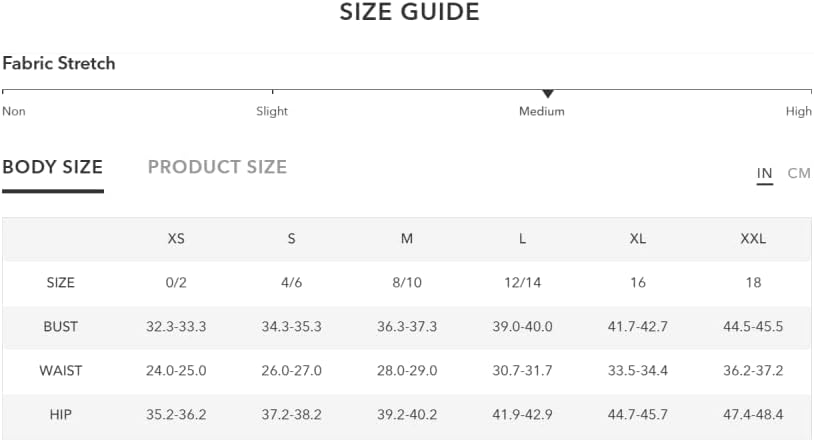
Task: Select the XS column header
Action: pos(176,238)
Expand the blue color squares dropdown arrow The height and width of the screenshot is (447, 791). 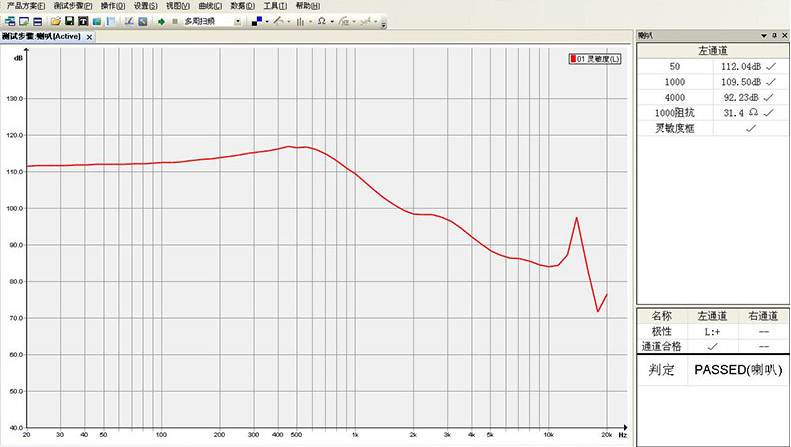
--
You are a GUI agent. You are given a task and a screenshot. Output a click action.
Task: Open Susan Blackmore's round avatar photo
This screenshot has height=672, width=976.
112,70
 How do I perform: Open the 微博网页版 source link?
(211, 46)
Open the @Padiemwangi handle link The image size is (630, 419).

**Aim of the exercise:** Output the lines of the records above exactly as they appear, from the line containing "This screenshot has height=672, width=976." through the line containing "Open the @Padiemwangi".

**Response box:**
This screenshot has height=672, width=976.
112,70
 How do I perform: Open the 微博网页版 source link?
(211, 46)
Open the @Padiemwangi handle link The image size is (630, 419).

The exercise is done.